Её, похоже, сбывали с рук – как дорогую вещь, новому хозяину. Сергей чуть ни ежедневно являлся с визитами, всякий раз в отсутствии Ники, чего до этого никогда не делал. Присылал охапками цветы, дожидался после спектаклей, отвозил домой в собственной карете с гербами. У него была репутация удачливого волокиты, император, говорят, делал ему не раз на сей счёт строгие внушенья, но образа жизни гвардейский полковник ( бывший одновременно президентом Русского театрального общества) не менял: устремлялся к новым соблазнам, одерживал победы.

– Мужчина, что и говорить! – восторгалась сестра.

Она не переставала нахваливать Сергея: и богат и умён, а уж как ухаживает бесподобно. Убеждала ни в коем случае поклонника не отвергать. Держать на поводке, про запас.

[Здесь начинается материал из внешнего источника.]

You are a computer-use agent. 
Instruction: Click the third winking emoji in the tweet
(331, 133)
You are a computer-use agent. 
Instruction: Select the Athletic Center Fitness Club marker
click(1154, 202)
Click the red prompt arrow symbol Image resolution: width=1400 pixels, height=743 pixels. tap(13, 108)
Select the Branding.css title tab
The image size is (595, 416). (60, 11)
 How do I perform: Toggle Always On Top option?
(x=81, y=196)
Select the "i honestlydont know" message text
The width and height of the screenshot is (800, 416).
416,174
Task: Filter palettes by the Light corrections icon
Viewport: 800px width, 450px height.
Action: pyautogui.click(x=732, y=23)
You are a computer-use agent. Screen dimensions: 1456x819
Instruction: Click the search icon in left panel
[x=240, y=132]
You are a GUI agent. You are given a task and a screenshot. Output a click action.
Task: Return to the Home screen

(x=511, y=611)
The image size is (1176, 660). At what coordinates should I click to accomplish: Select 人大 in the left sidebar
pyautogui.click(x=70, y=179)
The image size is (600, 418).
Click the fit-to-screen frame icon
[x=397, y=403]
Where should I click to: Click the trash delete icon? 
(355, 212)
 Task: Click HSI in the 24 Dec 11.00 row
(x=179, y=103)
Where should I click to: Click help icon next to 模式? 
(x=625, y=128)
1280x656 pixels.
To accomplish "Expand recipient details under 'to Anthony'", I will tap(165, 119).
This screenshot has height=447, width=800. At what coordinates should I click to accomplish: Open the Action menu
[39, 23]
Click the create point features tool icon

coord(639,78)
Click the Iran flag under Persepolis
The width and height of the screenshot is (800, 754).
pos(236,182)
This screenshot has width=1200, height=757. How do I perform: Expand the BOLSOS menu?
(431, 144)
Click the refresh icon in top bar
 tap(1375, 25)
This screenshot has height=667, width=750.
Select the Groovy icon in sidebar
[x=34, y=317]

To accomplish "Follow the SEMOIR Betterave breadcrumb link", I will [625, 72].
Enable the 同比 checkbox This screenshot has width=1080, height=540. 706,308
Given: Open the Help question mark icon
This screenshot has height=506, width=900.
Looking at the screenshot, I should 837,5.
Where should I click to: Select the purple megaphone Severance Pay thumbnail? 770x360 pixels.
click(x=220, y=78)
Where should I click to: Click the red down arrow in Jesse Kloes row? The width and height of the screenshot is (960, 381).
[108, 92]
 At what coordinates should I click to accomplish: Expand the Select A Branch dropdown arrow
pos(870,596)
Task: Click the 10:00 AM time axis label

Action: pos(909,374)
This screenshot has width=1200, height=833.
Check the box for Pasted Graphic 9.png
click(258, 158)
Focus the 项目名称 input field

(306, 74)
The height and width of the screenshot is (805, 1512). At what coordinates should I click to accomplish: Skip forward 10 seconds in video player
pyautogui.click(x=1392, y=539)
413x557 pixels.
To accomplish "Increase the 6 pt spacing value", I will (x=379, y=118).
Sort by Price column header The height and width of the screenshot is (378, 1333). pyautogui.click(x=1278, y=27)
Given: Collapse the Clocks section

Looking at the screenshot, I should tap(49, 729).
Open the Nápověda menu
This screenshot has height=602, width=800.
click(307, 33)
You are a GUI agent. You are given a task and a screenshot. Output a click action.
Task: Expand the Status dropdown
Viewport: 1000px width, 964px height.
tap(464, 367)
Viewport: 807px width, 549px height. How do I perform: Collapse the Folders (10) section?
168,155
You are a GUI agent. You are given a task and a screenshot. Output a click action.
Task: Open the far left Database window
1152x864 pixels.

– Великие князья, миленькая, на улице не валяются. Мало ли чего? Николаша твой, пиши, отрезанный ломоть. А тут счастливый выход из положения. Не будь дурочкой…

Она не хуже сестры всё понимала. Но зачем-то продолжала штопать, не считаясь с логикой, расползавшийся на глазах тришкин кафтан. В преддверии нового красносельского сезона присмотрела на берегу Дудергофского озера премиленькую дачку, чтобы Ники было удобно приезжать к ней из лагеря, но ей дали понять, что подобный шаг может вызвать нежелательные толки, и дачу пришлось снять намного дальше, в безлюдном Коерове, посреди глухого леса, где они с сестрой дрожали по ночам от каждого шороха за окном. Летом 1893-го он уехал в Англию на свадьбу двоюродного брата, будущего короля Георга Пятого. Именно в это время, было ей известно, в Лондоне гостила у венценосной бабушки Алиса Гессенская. Думай, что хочешь. Она не наивная девочка, шаткий фундамент её отношений с любовником ясен ей как божий день: разлука рано или поздно неизбежна. И всё-таки… Может ведь произойти что-то, о чём и не предполагаешь, – она не знает, что именно, но вдруг? – бывали же, допустим, случаи, когда члены царской фамилии отрекались во имя любви от права на престол, женились на девушках из простых сословий. Господи, да вот же пример вовсе разительный! – дед Ники император Александр Второй после смерти жены заключил морганатический союз с возлюбленной, княжной Екатериной Долгорукой, которую собирался короновать, и осуществил бы задуманное, не погибни вскоре от бомбы заговорщика-террориста. Конечно, она не фрейлина и не княгиня, как Долгорукая, но, кто знает, завершись благополучно многолетние батюшкины розыски исчезнувших бумаг рода Красинских, и всё чудесным образом переменится: будут и у неё титул и земли, богатство и дворцы. И тогда, быть может…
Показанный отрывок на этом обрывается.